What follows is a guest posting from Phil Bernstein on the Google Megastore presentation by Jonas Karlsson, Philip Zeyliger at SIGMOD 2008:
Megastore is a transactional indexed record manager built by Google on top of BigTable. It is rumored to be the store behind Google AppEngine but this was not confirmed (or denied) at the talk. [JRH: I certainly recognize many similarities between the Google IO talk on the AppEngine store (see Under the Covers of the App Engine Datastore in Rough notes from Selected Sessions at Google IO Day 1) and Phil’s notes below].
· A transaction is allowed to read and write data in an entity group.
· The term “entity group” refers to a set of records, possibly in different BigTable instances. Therefore, different entities in an entity group might not be collocated on the same machine. The entities in an entity group share a common prefix of their primary key. So in effect, an entity group is a hierarchically-linked set of entities.
· A per-entity-group transaction log is used. One of the rows that stores the entity group is the entity group’s root. The log is stored with the root, which is replicated like all rows in Big Table.
· To commit a transaction, its updates are stored in the log and replicated to the other copies of the log. Then they’re copied into the database copy of the entity group.
· They commit to replicas before acking the caller and use Paxos to deal with replica failures. So it’s an ACID transaction.
· Optimistic concurrency control is used. Few details were provided, but I assume it’s the same as what they describe for Google Apps.
· Schemas are supported.
· They offer vertical partitioning to cluster columns that are frequently accessed together.
· They don’t support joins except across hierarchical paths within entity groups. I.e., if you want to do arbitrary joins, then you write an application program and there’s no consistency guarantee between the data in different entity groups.
· Big Table does not support indexes. It simply sorts the rows by primary key. Megastore supports indexes on top. They were vague about the details. It sounds like the index is a binary table with a column that contains the compound key as a slash-separated string and a column containing the primary key of the entity group.
· Referential integrity between the components of an entity group is not supported.
· Many-to-many relationships are not supported, though they said they can store the inverse of a functional relationship. It sounded like a materialized view that is incrementally updated asynchronously.
· It has been in use by apps for about a year.
The follow are the notes that I typed while listening to the talk. For the most part, it’s just what was written on the slides and is incomplete. I don’t think it adds much to my summary above.

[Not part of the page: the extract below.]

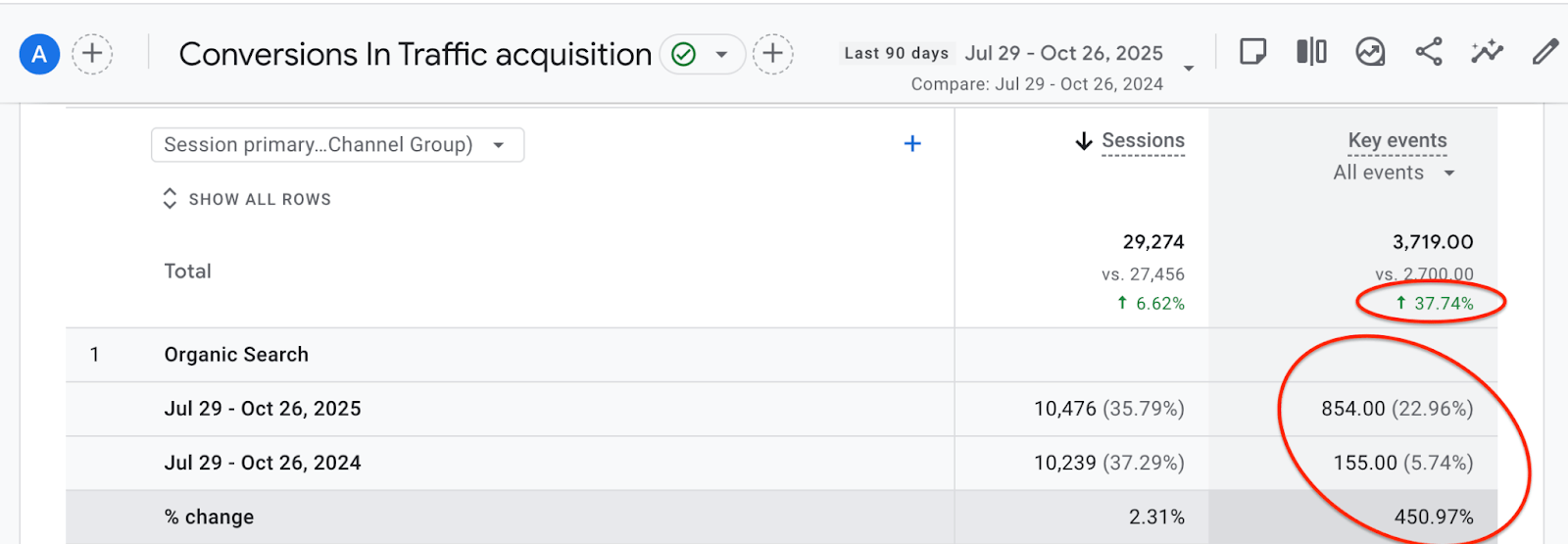
Task: Share this report
Action: [1429, 52]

TITLE: Megastore – Scalable Data System for User-facing Apps
SPEAKERS: Jonas Karlsson, Philip Zeyliger (Google)
User-facing apps have TP-system-like requirements
Ø data updated by a few users
Ø largely reads, small updates
Ø lots of work scaling the data layer
Ø users expect consistency
Megastore – scale, RAD, consistency, performance
Ø start with Big Table for storage
Ø add db technologies that scale: indices, schemas
Ø offer transparent replication and failover between data centers
Ø support many, frequent reads
Ø writes may be more costly, because they’re less frequent
Ø with a correct schema, the app should scale naturally
Rapid App Development
Ø hide operational aspects of scalability from app code
Ø Flexible declarative schemas (MDL) – looks like SQL
o indices, rich data types, consistency and partitioning
Ø offer transactions
Entity Group consistency is supported
Ø it’s a logical partition – e.g., blogs, posts, comments, which are all keyed by the owner of the blog
Ø all entities in the group have the same high-order key component
Ø roll forward transaction log per entity group, no rollbacks
o pb: It’s unclear to me whether they pool the log across all entity groups in a partition. If not, then they don’t benefit from group commit.

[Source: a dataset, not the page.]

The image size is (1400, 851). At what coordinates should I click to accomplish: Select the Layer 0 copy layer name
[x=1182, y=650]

Ø A transaction over an entity group is ACID , but not across entity groups
Ø optimistic concurrency control
Ø updates are available only after commit
Ø api: newTransaction, read/write, commit (pb: couldn’t type fast enough for the details)

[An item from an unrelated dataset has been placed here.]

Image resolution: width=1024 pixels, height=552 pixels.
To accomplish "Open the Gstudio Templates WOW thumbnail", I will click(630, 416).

Ø non-blocking, consistent reads (pb: does a transaction see its previous writes?)
Ø cross-entity group operations have looser consistency
Ø schemas declare their physical data locality
Ø optimized to minimize seeks, RPCs, bandwidth, and storage
Ø several ways of declaring physical locality
o entity groups
o shared primary key prefixes (collocating tables in Big Table)
o locality groups – i.e., attribute partitioning
Ø simply cost-transparent API primitives imply
o only add scalable features
o cost of writes is linear to data/indices
o avoid scalability surprises
Ø hierarchical primary keys
Ø repeated fields (I guess just like Big Table)
Ø store hierarchical data in a column (it’s unclear to me whether this is the whole entity group or only part of it)
Ø Syntax looks like SQL: Create Table (with primary key), Create Index (on particular columns), ..
Ø uses Paxos-based algorithm, per entity group
Ø it was more complicated than they expected
Ø writes need a majority of replicas to be up in order to commit
Ø most reads are local, consistency ensured
Ø replication is consistent and synchronous
Ø automatic query failover: individual table servers may fail
Ø has been used in production for a year
Ø used by several internal tools and projects
Ø several large and user-visible apps (they wouldn’t say which ones, except we know them)
Ø used for rapidly implementing new features in older projects
Ø many other projects are migrating to it
Ø declarative schemas are good
Ø cost-transparent APIs good (SQL is not cost-transparent)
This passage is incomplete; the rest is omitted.